### [SOURCE DATA]
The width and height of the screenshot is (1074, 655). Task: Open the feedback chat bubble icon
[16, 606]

==

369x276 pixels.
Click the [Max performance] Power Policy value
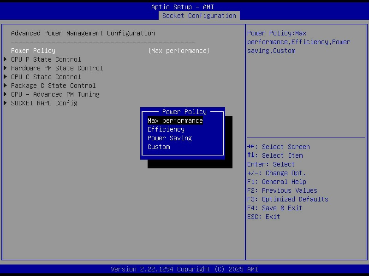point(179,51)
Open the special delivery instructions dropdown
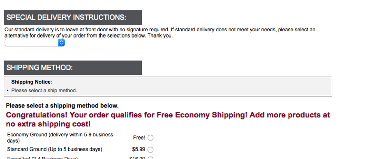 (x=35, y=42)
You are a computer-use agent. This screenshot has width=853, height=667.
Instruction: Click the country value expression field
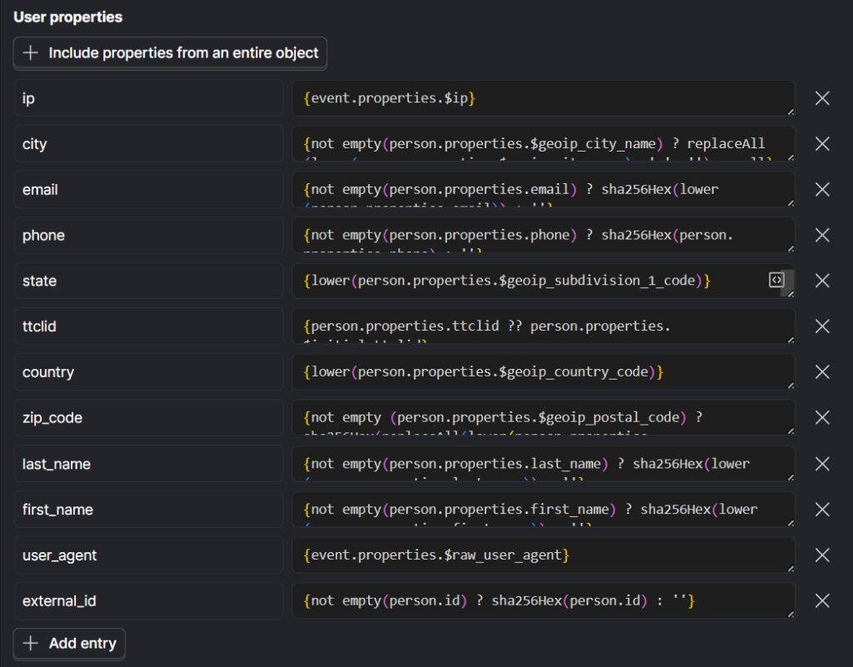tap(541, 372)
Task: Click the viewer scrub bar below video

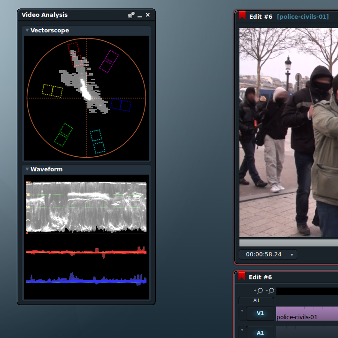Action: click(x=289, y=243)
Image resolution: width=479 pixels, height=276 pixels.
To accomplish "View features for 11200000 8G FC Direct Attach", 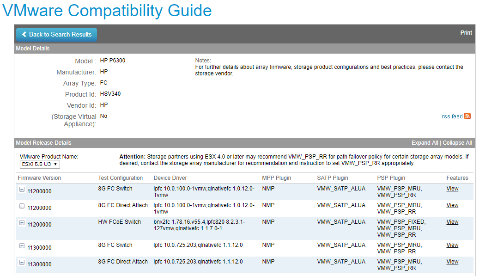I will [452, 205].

### [TASK DIRECTIONS]
Copy every line of the listing containing the string "pixels".

### [ANSWER TO THE PROBLEM]
369x276 pixels.
Image resolution: width=479 pixels, height=276 pixels.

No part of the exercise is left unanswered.